* **TASK ITEM**
The data below must be repeated exactly. Leave nothing out.

* **INPUT FOR THIS TASK**

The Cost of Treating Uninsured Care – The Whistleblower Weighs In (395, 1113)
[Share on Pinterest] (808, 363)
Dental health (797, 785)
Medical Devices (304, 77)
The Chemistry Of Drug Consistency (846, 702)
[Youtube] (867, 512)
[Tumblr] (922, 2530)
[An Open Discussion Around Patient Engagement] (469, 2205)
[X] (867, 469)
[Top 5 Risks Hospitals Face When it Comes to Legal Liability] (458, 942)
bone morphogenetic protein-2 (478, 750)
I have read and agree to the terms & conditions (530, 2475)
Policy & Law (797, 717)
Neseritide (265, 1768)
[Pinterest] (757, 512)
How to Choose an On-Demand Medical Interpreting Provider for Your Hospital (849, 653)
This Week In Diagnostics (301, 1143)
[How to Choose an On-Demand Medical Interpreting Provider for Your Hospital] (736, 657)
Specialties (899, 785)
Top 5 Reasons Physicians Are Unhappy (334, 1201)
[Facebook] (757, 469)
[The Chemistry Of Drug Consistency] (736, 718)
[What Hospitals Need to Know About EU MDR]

* **RESPONSE TO THIS TASK**
The Cost of Treating Uninsured Care – The Whistleblower Weighs In (395, 1113)
[Share on Pinterest] (808, 363)
Dental health (797, 785)
Medical Devices (304, 77)
The Chemistry Of Drug Consistency (846, 702)
[Youtube] (867, 512)
[Tumblr] (922, 2530)
[An Open Discussion Around Patient Engagement] (469, 2205)
[X] (867, 469)
[Top 5 Risks Hospitals Face When it Comes to Legal Liability] (458, 942)
bone morphogenetic protein-2 (478, 750)
I have read and agree to the terms & conditions (530, 2475)
Policy & Law (797, 717)
Neseritide (265, 1768)
[Pinterest] (757, 512)
How to Choose an On-Demand Medical Interpreting Provider for Your Hospital (849, 653)
This Week In Diagnostics (301, 1143)
[How to Choose an On-Demand Medical Interpreting Provider for Your Hospital] (736, 657)
Specialties (899, 785)
Top 5 Reasons Physicians Are Unhappy (334, 1201)
[Facebook] (757, 469)
[The Chemistry Of Drug Consistency] (736, 718)
[What Hospitals Need to Know About EU MDR]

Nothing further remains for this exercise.